**Short problem:**
Output the lines verbatim, beginning with the line that contains "This screenshot has height=498, width=696." and ending with the line that contains "(x=27, y=116)", both of these lines included.
======== Record list ========
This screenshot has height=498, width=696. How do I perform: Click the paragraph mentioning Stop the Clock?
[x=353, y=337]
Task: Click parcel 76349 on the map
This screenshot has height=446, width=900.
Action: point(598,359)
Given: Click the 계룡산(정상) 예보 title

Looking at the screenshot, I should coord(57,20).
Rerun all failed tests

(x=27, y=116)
========
======== Record list ========
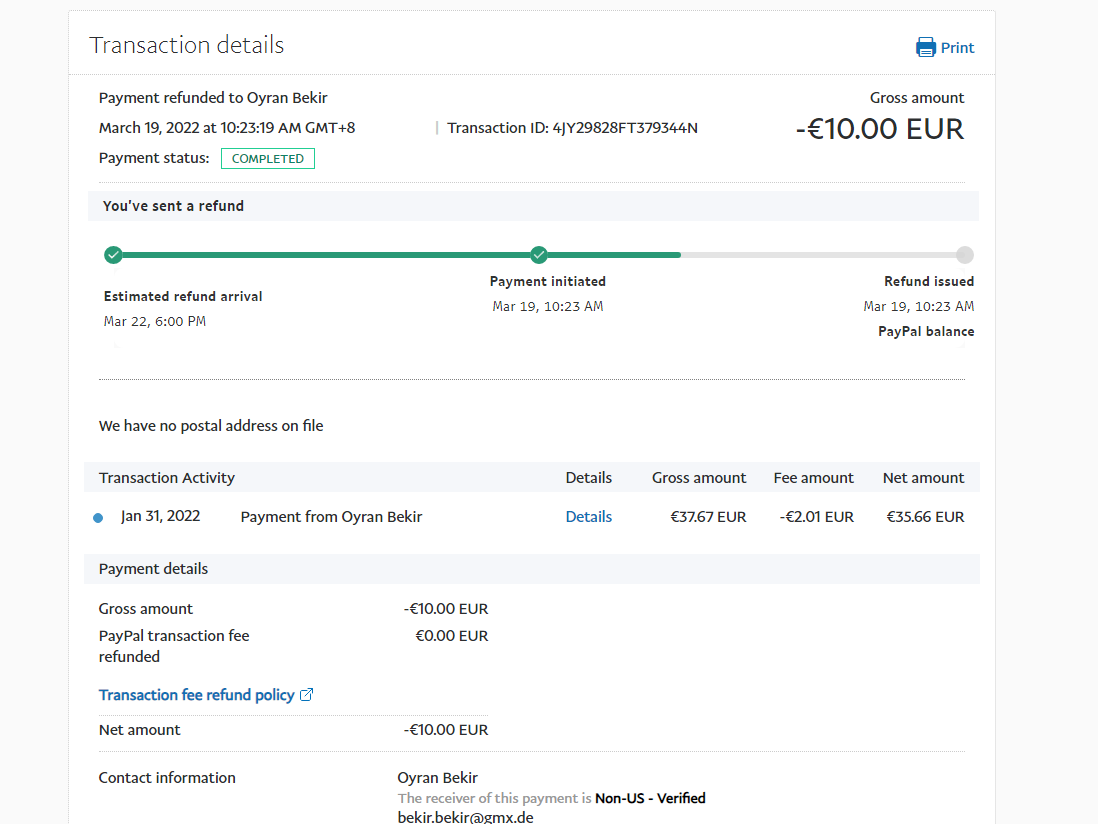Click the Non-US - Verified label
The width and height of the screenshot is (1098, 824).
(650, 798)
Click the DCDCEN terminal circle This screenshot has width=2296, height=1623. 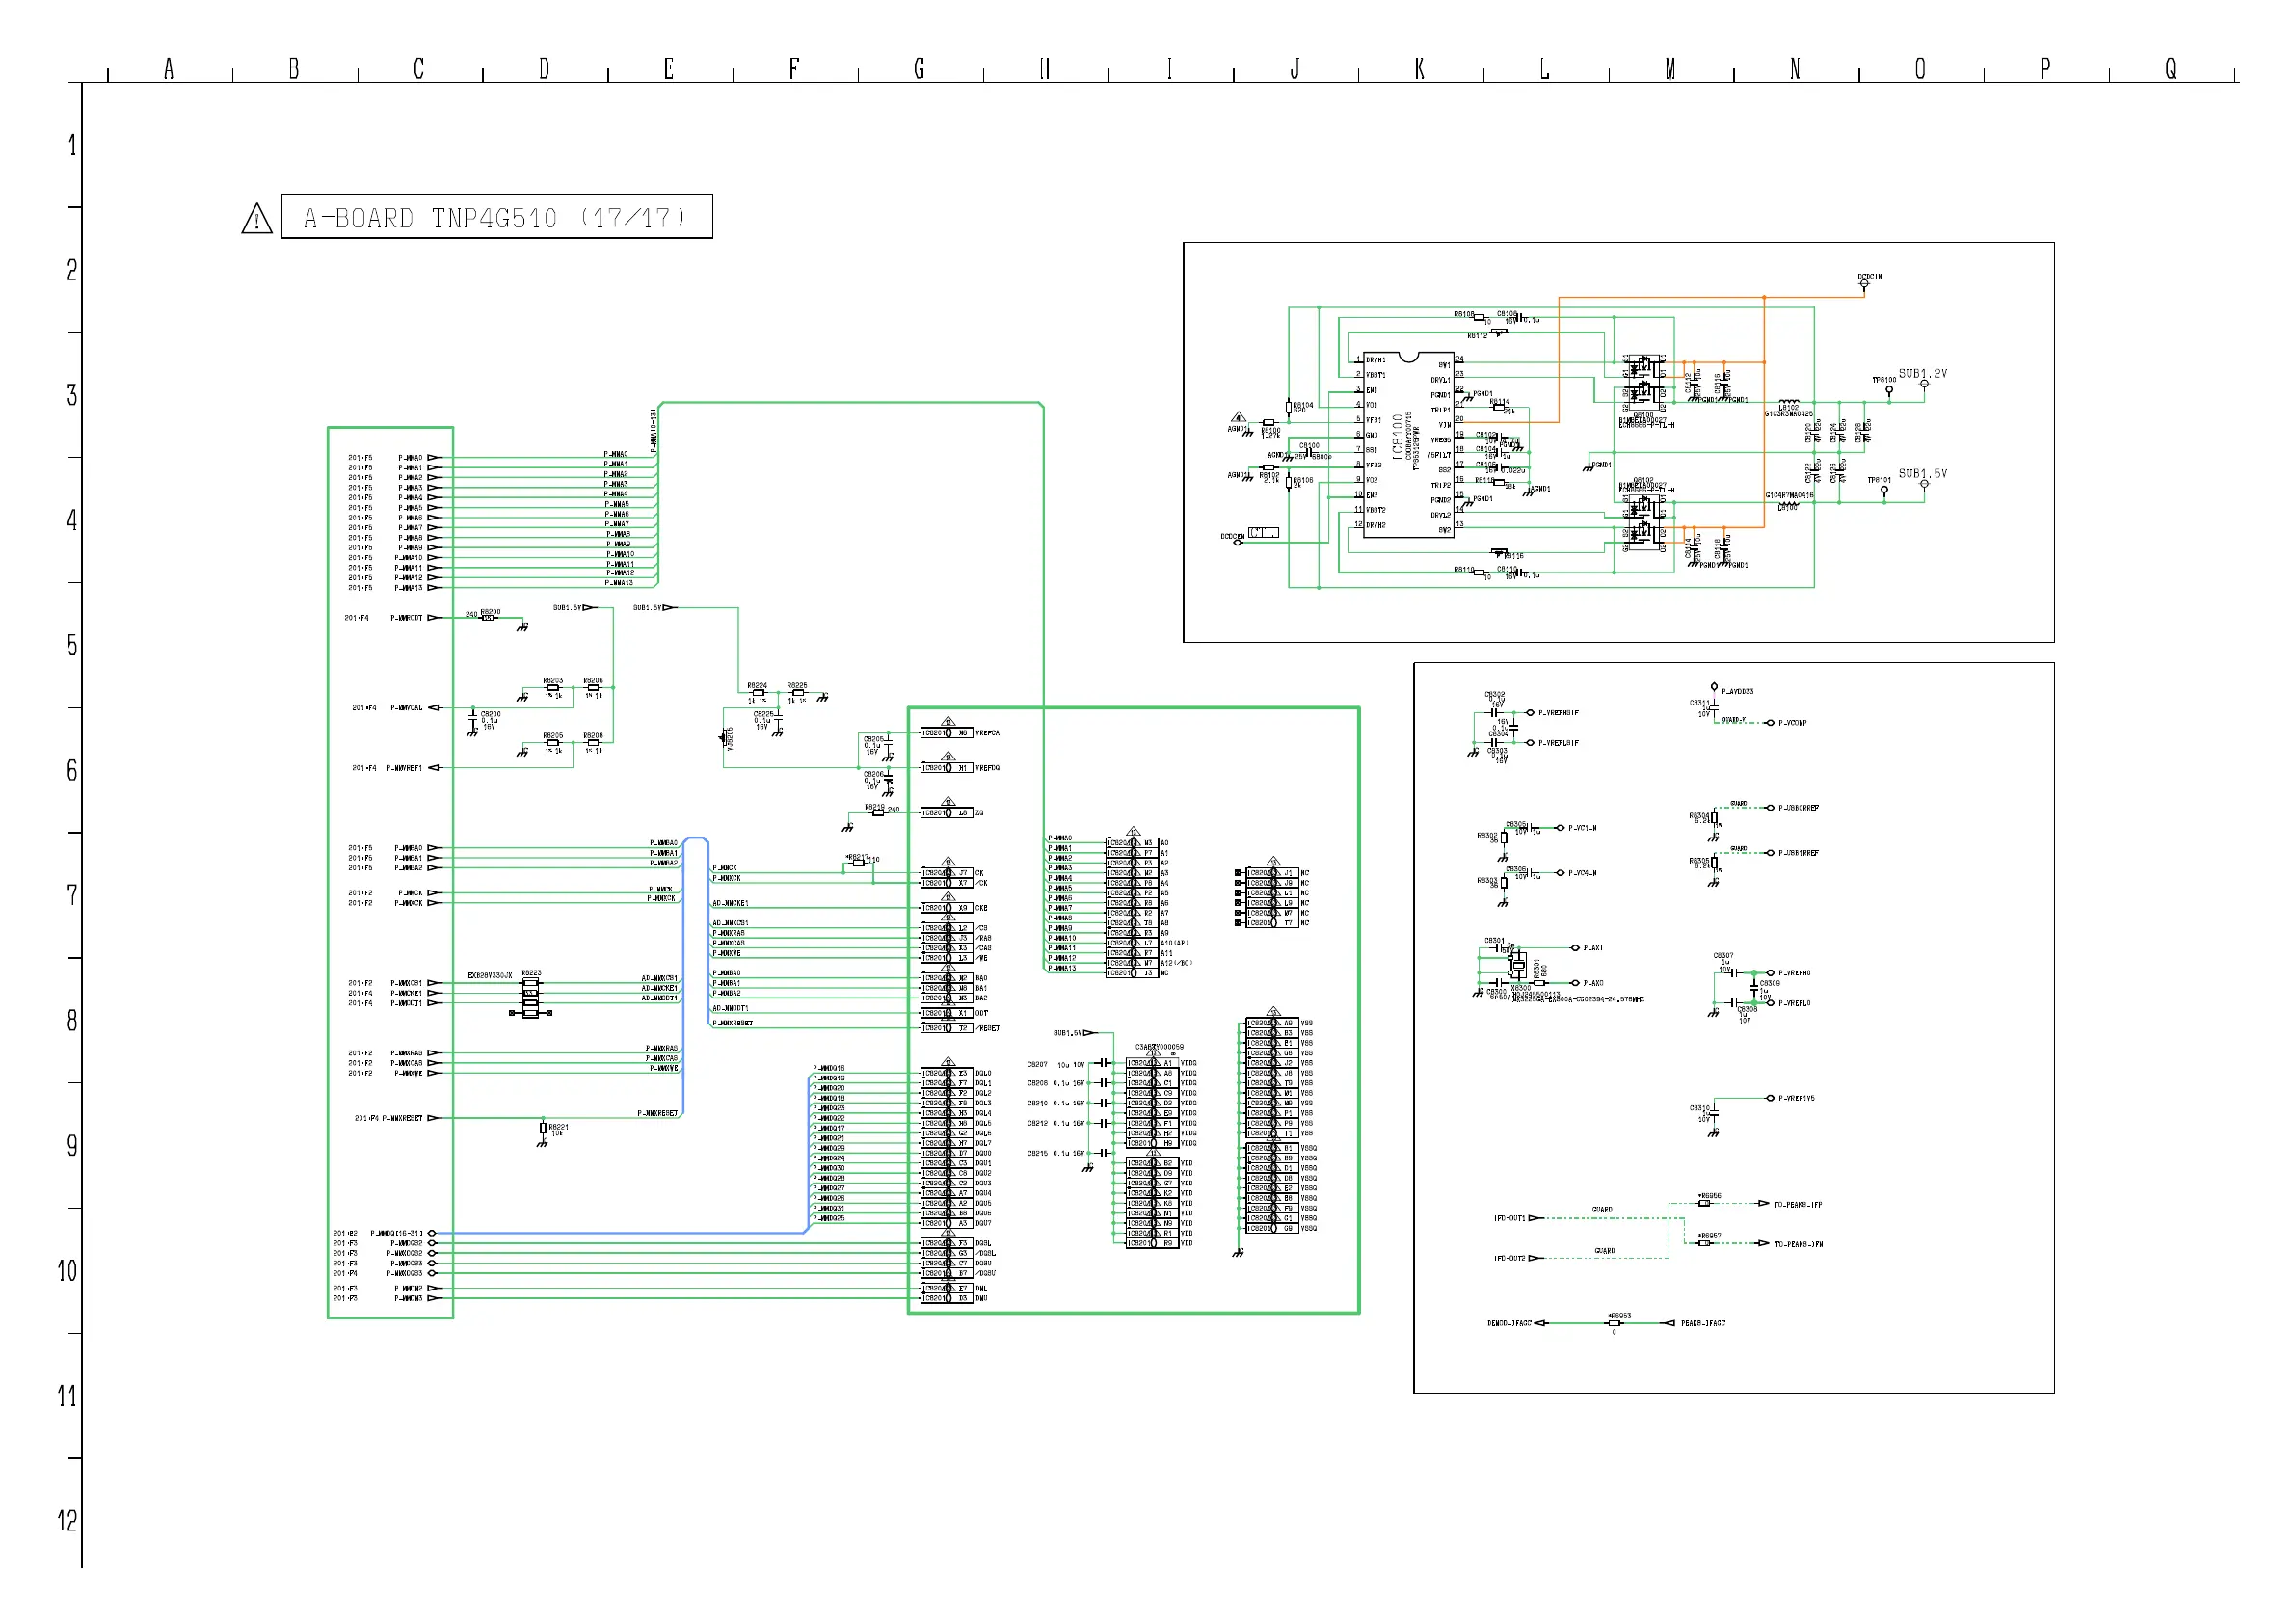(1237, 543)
========
**The result:**
This screenshot has height=498, width=696. How do I perform: Click the paragraph mentioning Stop the Clock?
[x=353, y=337]
Task: Click parcel 76349 on the map
This screenshot has height=446, width=900.
Action: point(598,359)
Given: Click the 계룡산(정상) 예보 title

Looking at the screenshot, I should coord(57,20).
Rerun all failed tests

(x=27, y=116)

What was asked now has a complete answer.